> _What you have to do_
Retype each of the following rows exactly.

> _Exercise data_

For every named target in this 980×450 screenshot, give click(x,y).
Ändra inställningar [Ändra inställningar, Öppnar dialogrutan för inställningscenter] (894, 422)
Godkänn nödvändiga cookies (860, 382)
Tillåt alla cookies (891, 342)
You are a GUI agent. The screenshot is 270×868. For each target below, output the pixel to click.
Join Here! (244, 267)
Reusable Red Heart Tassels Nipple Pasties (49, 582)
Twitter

> _Reply to the exercise_
For every named target in this 980×450 screenshot, give click(x,y).
Ändra inställningar [Ändra inställningar, Öppnar dialogrutan för inställningscenter] (894, 422)
Godkänn nödvändiga cookies (860, 382)
Tillåt alla cookies (891, 342)
You are a GUI agent. The screenshot is 270×868. For each target below, output the pixel to click.
Join Here! (244, 267)
Reusable Red Heart Tassels Nipple Pasties (49, 582)
Twitter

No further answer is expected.